**What you are asked to do**: Reproduce these rows verbatim, everything from the line containing "This screenshot has height=301, width=670." down to the line containing "[1119, 208]", both of those lines included.

**Available data**:
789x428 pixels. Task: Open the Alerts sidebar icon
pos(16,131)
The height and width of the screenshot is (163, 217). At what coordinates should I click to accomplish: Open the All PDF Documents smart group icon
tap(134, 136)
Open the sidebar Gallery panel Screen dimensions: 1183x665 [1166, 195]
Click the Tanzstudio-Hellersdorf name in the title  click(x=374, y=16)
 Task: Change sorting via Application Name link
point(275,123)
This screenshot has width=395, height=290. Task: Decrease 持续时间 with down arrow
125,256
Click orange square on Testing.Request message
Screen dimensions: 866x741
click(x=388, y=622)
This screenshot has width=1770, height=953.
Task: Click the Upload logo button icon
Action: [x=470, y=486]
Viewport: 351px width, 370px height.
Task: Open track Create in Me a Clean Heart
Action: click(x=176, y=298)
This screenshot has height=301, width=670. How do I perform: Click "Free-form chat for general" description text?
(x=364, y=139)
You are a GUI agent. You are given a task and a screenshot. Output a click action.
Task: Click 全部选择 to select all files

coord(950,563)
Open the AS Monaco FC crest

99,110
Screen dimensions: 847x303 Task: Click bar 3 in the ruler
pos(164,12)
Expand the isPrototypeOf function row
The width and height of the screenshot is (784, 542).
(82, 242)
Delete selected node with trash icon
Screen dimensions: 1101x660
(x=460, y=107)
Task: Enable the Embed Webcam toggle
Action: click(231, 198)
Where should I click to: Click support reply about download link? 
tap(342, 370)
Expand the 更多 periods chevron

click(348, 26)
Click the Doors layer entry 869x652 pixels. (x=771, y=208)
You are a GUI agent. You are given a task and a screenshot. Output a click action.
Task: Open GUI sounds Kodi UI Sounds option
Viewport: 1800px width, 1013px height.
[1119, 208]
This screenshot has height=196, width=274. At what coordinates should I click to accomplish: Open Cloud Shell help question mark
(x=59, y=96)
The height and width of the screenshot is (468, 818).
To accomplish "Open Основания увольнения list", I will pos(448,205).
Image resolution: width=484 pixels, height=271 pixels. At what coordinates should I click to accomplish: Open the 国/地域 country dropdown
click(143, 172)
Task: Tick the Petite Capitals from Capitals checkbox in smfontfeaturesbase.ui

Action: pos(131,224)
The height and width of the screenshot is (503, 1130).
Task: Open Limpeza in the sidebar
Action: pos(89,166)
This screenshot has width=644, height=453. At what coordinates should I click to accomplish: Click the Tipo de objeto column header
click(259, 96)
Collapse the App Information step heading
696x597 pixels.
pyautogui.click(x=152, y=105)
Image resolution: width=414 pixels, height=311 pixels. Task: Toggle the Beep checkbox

**Solution below**:
This screenshot has height=301, width=670. How do I perform: Click "Free-form chat for general" description text?
(x=364, y=139)
You are a GUI agent. You are given a task and a screenshot. Output a click action.
Task: Click 全部选择 to select all files

coord(950,563)
Open the AS Monaco FC crest

99,110
Screen dimensions: 847x303 Task: Click bar 3 in the ruler
pos(164,12)
Expand the isPrototypeOf function row
The width and height of the screenshot is (784, 542).
(82, 242)
Delete selected node with trash icon
Screen dimensions: 1101x660
(x=460, y=107)
Task: Enable the Embed Webcam toggle
Action: click(231, 198)
Where should I click to: Click support reply about download link? 
tap(342, 370)
Expand the 更多 periods chevron

click(348, 26)
Click the Doors layer entry 869x652 pixels. (x=771, y=208)
You are a GUI agent. You are given a task and a screenshot. Output a click action.
Task: Open GUI sounds Kodi UI Sounds option
Viewport: 1800px width, 1013px height.
[1119, 208]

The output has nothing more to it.